Ready to Open: Recently Completed Architectural Projects
When a project is finally completed, it provides a moment of relief for all involved, and the chance for the architectural community at large to give their thoughts. Here we look at some of the most striking and celebrated projects to be completed in recent months
Architects: Haugen / Zohar Arkitekter AS
Commissioned by the Norwegian Public Roads Administration for the Norwegian Scenic Route Helgelandskysten, Ureddplassen is a striking approach to public facilities. Combining toilet facilities, seating and a viewing terrace that looks out to the sea beyond, the facility provides a dramatic yet highly contextual addition to an area that is popular with tourists seeking to view the Northern Lights. Constructed from prefabricated concrete steps, the terrace forms an amphitheatre that steps down onto the natural beach, creating tiers of seats to view the surrounding landscape. "The view from the steps is unique and there is ample seating well protected from traffic noise," said Steinar Skaar, route manager of Norwegian Scenic Route Helgelandskysten.

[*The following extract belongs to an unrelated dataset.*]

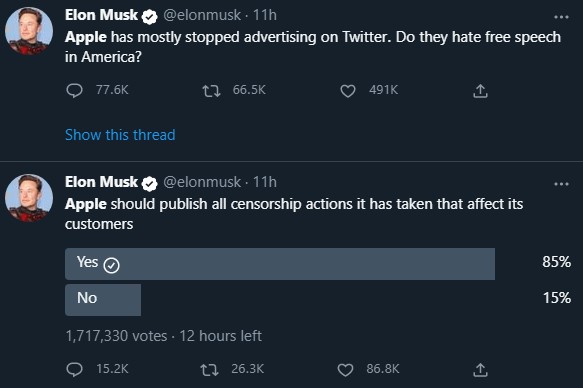
Task: Open the avatar on first tweet
Action: [x=29, y=31]
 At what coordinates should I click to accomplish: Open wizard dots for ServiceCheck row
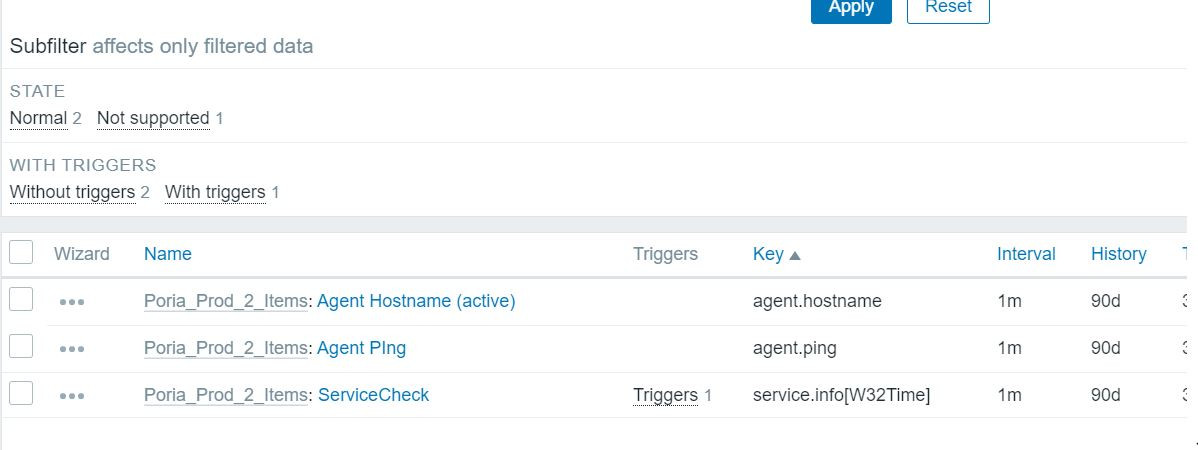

Image courtesy of Haugen / Zohar Arkitekter AS
New York, USA
Architects: Adjaye Associates
A unique project among museum design, David Adjaye’s museum of espionage opened in February to considerable interest. Designed in consultation with former high-profile hackers, station chiefs and directors of intelligence, the museum captures the mysterious world of spying with a combination of polished steel, smoked glass, fibre cement and acoustic panelling, and is lit with a combination of dim lighting and dramatic digital displays. A highly interactive experience, the museum tasks visitors with playing the role of one of 11 types of spy, with activities including a surveillance mission and a laser-evasion task. “It has been exciting to work with a client as truly innovative as Spyscape,” said Lucy Tilley, associate director for Adjaye Associates. “Thanks to their forward-thinking vision, we have been able to challenge the traditional museum typology with a design that creates a new model of visitor experience which straddles the physical and digital worlds.”
Image courtesy of Spyscape
Architects: Conran and Partners
The hotly anticipated overhaul of Richard Seifert’s iconic Centre Point Tower in London has been shown off ahead of a final opening later this year. The project saw the transformation the Grade II-listed structure from an office building to a highly central apartment block. As part of the redevelopment, Pell Frischmann, the engineering firm responsible for the pioneering precast honeycomb façade that drew acclaim when the building first opened in 1966, returned to the project, restoring the building to its original white. The building also saw all glazing replaced to bring the building up to current sustainability standards and the addition of a glass envelope to the ground floor to change the street access focus from vehicles to pedestrians. "[Centre Point] stands outside most brutalist architecture. Seifert didn’t fall into the trap that people, other than architects, would enjoy grey and concrete. It’s one of his most sensitive buildings," said Tim Bowder-Ridger, senior partner at Conran and Partners, in an interview with Dezeen.
Image courtesy of Conran and Partners
New South Wales, Australia
Architects: Atelier Andy Carson
A residential property recently completed in Australia for Beau Neilson, Headland House has drawn considerable acclaim for its striking cantilevered design. Positioned atop a hill on the 150-acre site, the building is designed to provide spectacular views of the nearby Werri Beach and Geering Bay. The building also makes excellent use of contrasting materials, combining heavy metal cladding with natural wood and stone. "The 180-degree views and breathtaking backdrop called for a respectful celebration of the location," said Atelier Andy Carson. "Instead of providing the same view throughout the house, the design creates considered framed glimpses of what lies outside."
Image courtesy of Atelier Andy Carson
Transforming an iconic former art-deco factory into a 66-apartment residential building, Interrobang’s Hoover Building project is a sympathetic approach to residential repurposing. Retaining the art deco aesthetic, the studio introduced additional levels into the structure through the creation of a new timber-framed mezzanine housing 14 maisonettes. 12 of the additional apartments have been housed in a new loft that was installed in replacement of the old steel and fibre-cement roof. "The comprehensive renovation focused on a careful conservation of the historic fabric and insertion of a new timber structure designed to minimise the increase in weight while maximising the number of new homes that could be created," said Interrobang.